→ What is needed
Format all the entries below as a Markdown table with two columns, Row and Line. Put each nonblank line in its own row with a running number, and leave out blank lines.

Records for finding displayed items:
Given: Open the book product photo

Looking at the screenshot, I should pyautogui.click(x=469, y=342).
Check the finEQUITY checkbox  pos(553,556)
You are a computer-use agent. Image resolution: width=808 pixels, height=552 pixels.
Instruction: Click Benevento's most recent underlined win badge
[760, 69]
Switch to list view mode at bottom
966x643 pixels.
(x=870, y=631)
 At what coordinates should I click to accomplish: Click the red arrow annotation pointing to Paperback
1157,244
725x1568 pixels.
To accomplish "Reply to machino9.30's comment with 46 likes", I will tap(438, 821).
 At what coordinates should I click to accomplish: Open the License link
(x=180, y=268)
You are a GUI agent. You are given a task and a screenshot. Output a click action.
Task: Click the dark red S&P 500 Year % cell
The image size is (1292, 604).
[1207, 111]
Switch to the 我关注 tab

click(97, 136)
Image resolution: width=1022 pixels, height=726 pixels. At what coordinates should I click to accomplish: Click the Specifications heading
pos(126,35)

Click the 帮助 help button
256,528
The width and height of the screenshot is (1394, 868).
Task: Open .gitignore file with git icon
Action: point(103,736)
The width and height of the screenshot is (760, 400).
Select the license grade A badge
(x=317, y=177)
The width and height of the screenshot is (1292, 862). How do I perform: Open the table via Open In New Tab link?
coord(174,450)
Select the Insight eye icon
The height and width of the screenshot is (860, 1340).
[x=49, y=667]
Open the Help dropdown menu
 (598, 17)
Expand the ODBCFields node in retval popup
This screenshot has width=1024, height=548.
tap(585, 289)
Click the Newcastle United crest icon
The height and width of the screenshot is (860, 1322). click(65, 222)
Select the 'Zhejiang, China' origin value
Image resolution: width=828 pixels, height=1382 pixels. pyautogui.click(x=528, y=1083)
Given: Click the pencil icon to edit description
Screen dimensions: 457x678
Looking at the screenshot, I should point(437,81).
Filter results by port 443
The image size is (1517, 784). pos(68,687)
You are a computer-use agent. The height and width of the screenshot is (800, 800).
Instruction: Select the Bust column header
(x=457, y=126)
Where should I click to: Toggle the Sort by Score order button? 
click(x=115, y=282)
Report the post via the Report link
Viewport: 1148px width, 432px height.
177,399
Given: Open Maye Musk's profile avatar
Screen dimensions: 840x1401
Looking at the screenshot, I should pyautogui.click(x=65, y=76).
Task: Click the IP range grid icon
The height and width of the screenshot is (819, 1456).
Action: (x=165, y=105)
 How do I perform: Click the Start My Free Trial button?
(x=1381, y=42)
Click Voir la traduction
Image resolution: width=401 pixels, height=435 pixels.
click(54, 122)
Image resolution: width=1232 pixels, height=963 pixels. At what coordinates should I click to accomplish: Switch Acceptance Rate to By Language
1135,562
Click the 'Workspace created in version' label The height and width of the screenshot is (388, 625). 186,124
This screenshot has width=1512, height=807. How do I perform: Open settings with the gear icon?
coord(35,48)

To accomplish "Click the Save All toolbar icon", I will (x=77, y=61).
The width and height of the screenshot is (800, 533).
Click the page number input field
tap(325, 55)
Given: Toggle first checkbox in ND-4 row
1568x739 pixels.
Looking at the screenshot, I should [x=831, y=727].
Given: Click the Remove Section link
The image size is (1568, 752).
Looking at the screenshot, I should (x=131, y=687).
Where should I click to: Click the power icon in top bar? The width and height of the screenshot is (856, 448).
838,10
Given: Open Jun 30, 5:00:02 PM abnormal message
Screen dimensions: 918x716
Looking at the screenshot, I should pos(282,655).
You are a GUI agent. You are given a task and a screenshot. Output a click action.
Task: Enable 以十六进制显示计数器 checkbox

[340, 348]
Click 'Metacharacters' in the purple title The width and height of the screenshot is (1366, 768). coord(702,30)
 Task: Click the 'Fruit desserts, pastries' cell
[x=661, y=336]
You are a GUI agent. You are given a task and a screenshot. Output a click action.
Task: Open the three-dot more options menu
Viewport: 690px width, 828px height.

→ Solution for this exercise
| Row | Line |
|---|---|
| 1 | Given: Open the book product photo |
| 2 | Looking at the screenshot, I should pyautogui.click(x=469, y=342). |
| 3 | Check the finEQUITY checkbox  pos(553,556) |
| 4 | You are a computer-use agent. Image resolution: width=808 pixels, height=552 pixels. |
| 5 | Instruction: Click Benevento's most recent underlined win badge |
| 6 | [760, 69] |
| 7 | Switch to list view mode at bottom |
| 8 | 966x643 pixels. |
| 9 | (x=870, y=631) |
| 10 |  At what coordinates should I click to accomplish: Click the red arrow annotation pointing to Paperback |
| 11 | 1157,244 |
| 12 | 725x1568 pixels. |
| 13 | To accomplish "Reply to machino9.30's comment with 46 likes", I will tap(438, 821). |
| 14 |  At what coordinates should I click to accomplish: Open the License link |
| 15 | (x=180, y=268) |
| 16 | You are a GUI agent. You are given a task and a screenshot. Output a click action. |
| 17 | Task: Click the dark red S&P 500 Year % cell |
| 18 | The image size is (1292, 604). |
| 19 | [1207, 111] |
| 20 | Switch to the 我关注 tab |
| 21 | click(97, 136) |
| 22 | Image resolution: width=1022 pixels, height=726 pixels. At what coordinates should I click to accomplish: Click the Specifications heading |
| 23 | pos(126,35) |
| 24 | Click the 帮助 help button |
| 25 | 256,528 |
| 26 | The width and height of the screenshot is (1394, 868). |
| 27 | Task: Open .gitignore file with git icon |
| 28 | Action: point(103,736) |
| 29 | The width and height of the screenshot is (760, 400). |
| 30 | Select the license grade A badge |
| 31 | (x=317, y=177) |
| 32 | The width and height of the screenshot is (1292, 862). How do I perform: Open the table via Open In New Tab link? |
| 33 | coord(174,450) |
| 34 | Select the Insight eye icon |
| 35 | The height and width of the screenshot is (860, 1340). |
| 36 | [x=49, y=667] |
| 37 | Open the Help dropdown menu |
| 38 |  (598, 17) |
| 39 | Expand the ODBCFields node in retval popup |
| 40 | This screenshot has width=1024, height=548. |
| 41 | tap(585, 289) |
| 42 | Click the Newcastle United crest icon |
| 43 | The height and width of the screenshot is (860, 1322). click(65, 222) |
| 44 | Select the 'Zhejiang, China' origin value |
| 45 | Image resolution: width=828 pixels, height=1382 pixels. pyautogui.click(x=528, y=1083) |
| 46 | Given: Click the pencil icon to edit description |
| 47 | Screen dimensions: 457x678 |
| 48 | Looking at the screenshot, I should point(437,81). |
| 49 | Filter results by port 443 |
| 50 | The image size is (1517, 784). pos(68,687) |
| 51 | You are a computer-use agent. The height and width of the screenshot is (800, 800). |
| 52 | Instruction: Select the Bust column header |
| 53 | (x=457, y=126) |
| 54 | Where should I click to: Toggle the Sort by Score order button?  |
| 55 | click(x=115, y=282) |
| 56 | Report the post via the Report link |
| 57 | Viewport: 1148px width, 432px height. |
| 58 | 177,399 |
| 59 | Given: Open Maye Musk's profile avatar |
| 60 | Screen dimensions: 840x1401 |
| 61 | Looking at the screenshot, I should pyautogui.click(x=65, y=76). |
| 62 | Task: Click the IP range grid icon |
| 63 | The height and width of the screenshot is (819, 1456). |
| 64 | Action: (x=165, y=105) |
| 65 |  How do I perform: Click the Start My Free Trial button? |
| 66 | (x=1381, y=42) |
| 67 | Click Voir la traduction |
| 68 | Image resolution: width=401 pixels, height=435 pixels. |
| 69 | click(54, 122) |
| 70 | Image resolution: width=1232 pixels, height=963 pixels. At what coordinates should I click to accomplish: Switch Acceptance Rate to By Language |
| 71 | 1135,562 |
| 72 | Click the 'Workspace created in version' label The height and width of the screenshot is (388, 625). 186,124 |
| 73 | This screenshot has width=1512, height=807. How do I perform: Open settings with the gear icon? |
| 74 | coord(35,48) |
| 75 | To accomplish "Click the Save All toolbar icon", I will (x=77, y=61). |
| 76 | The width and height of the screenshot is (800, 533). |
| 77 | Click the page number input field |
| 78 | tap(325, 55) |
| 79 | Given: Toggle first checkbox in ND-4 row |
| 80 | 1568x739 pixels. |
| 81 | Looking at the screenshot, I should [x=831, y=727]. |
| 82 | Given: Click the Remove Section link |
| 83 | The image size is (1568, 752). |
| 84 | Looking at the screenshot, I should (x=131, y=687). |
| 85 | Where should I click to: Click the power icon in top bar? The width and height of the screenshot is (856, 448). |
| 86 | 838,10 |
| 87 | Given: Open Jun 30, 5:00:02 PM abnormal message |
| 88 | Screen dimensions: 918x716 |
| 89 | Looking at the screenshot, I should pos(282,655). |
| 90 | You are a GUI agent. You are given a task and a screenshot. Output a click action. |
| 91 | Task: Enable 以十六进制显示计数器 checkbox |
| 92 | [340, 348] |
| 93 | Click 'Metacharacters' in the purple title The width and height of the screenshot is (1366, 768). coord(702,30) |
| 94 |  Task: Click the 'Fruit desserts, pastries' cell |
| 95 | [x=661, y=336] |
| 96 | You are a GUI agent. You are given a task and a screenshot. Output a click action. |
| 97 | Task: Open the three-dot more options menu |
| 98 | Viewport: 690px width, 828px height. |